## Task to complete
Please carry over everything in the listing below from the line containing "Screen dimensions: 1920x1080" down to the line containing "coord(674,154)", keeping every line and adding 91 to each coordinate value.

## Material provided
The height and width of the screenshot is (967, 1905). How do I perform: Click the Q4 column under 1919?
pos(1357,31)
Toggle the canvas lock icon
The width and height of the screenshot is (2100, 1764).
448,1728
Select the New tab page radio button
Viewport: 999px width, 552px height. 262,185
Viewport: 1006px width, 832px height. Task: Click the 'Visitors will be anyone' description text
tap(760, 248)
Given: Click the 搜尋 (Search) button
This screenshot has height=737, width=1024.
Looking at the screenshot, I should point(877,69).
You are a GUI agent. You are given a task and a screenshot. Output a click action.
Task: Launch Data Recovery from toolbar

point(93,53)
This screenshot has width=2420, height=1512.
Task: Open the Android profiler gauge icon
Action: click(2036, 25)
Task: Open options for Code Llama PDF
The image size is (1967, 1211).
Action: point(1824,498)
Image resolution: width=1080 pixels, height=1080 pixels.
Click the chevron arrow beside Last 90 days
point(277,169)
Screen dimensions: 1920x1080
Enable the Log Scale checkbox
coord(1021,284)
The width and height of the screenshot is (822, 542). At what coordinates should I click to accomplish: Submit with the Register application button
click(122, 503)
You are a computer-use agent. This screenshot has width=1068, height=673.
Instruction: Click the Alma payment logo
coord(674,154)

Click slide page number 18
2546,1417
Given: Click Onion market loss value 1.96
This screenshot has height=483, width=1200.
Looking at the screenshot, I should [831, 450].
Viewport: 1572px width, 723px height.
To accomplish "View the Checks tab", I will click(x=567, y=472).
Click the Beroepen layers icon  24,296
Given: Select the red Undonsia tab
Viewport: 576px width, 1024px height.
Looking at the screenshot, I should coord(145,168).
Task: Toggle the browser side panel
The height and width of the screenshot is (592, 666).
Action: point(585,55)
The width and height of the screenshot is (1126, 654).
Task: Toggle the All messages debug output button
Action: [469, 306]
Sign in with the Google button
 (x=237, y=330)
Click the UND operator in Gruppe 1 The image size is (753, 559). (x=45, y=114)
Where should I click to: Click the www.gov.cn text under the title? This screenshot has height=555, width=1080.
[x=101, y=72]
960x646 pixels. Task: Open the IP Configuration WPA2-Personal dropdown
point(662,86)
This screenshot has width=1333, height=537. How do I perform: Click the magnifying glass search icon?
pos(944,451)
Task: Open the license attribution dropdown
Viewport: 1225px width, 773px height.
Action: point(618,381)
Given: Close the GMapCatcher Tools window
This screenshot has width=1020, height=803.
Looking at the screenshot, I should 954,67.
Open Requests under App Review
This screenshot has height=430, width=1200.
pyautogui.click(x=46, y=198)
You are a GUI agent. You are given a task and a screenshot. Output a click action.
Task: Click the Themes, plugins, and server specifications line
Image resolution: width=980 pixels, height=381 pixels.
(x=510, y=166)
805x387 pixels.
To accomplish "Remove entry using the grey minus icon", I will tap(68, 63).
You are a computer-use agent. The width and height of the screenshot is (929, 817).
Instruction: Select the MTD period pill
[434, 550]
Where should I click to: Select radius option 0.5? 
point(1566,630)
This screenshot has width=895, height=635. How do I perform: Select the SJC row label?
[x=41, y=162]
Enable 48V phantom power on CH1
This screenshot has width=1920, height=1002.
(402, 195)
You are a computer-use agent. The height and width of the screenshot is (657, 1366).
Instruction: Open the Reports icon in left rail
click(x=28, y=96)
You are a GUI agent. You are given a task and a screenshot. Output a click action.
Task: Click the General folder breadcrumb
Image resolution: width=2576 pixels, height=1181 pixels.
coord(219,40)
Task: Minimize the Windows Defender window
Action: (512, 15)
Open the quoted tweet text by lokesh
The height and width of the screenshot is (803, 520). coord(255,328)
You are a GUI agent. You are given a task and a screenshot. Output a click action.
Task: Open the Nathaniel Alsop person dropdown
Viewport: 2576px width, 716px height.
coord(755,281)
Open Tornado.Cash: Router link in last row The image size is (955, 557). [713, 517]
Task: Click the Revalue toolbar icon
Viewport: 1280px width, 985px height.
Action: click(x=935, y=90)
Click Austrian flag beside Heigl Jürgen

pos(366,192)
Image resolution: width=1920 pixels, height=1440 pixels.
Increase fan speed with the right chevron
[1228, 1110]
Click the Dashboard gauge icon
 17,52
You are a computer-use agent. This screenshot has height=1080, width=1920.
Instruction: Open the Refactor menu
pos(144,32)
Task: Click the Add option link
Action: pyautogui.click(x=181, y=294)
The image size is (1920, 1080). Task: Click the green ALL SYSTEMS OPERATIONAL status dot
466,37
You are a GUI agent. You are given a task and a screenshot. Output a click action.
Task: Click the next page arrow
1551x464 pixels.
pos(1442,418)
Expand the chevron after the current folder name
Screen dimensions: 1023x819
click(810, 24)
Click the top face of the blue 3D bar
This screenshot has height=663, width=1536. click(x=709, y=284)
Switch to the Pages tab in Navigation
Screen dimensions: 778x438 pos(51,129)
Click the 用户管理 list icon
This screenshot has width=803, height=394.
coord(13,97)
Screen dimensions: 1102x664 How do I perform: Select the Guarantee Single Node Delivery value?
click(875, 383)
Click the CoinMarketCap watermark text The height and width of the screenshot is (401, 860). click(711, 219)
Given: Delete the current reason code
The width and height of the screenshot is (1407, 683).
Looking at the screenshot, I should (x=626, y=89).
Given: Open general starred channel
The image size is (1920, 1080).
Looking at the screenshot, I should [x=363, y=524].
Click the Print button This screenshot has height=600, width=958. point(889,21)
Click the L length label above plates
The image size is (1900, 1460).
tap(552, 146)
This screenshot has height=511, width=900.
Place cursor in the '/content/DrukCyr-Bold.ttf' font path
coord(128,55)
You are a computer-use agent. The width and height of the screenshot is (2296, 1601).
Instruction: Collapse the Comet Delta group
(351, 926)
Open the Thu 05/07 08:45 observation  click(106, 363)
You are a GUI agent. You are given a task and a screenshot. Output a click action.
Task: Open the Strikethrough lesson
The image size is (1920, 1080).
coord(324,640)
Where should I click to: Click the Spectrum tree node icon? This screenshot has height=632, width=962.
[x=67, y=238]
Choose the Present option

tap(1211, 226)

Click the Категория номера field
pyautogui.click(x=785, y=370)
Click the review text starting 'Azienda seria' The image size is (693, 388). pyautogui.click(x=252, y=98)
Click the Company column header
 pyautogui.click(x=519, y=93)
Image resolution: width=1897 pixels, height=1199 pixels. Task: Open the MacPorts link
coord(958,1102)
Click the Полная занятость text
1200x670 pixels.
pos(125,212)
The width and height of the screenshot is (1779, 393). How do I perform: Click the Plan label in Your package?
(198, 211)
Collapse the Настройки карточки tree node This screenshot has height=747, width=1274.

## Exercise solution
Screen dimensions: 1920x1080
Enable the Log Scale checkbox
coord(1112,375)
The width and height of the screenshot is (822, 542). At what coordinates should I click to accomplish: Submit with the Register application button
click(213, 594)
You are a computer-use agent. This screenshot has width=1068, height=673.
Instruction: Click the Alma payment logo
coord(765,245)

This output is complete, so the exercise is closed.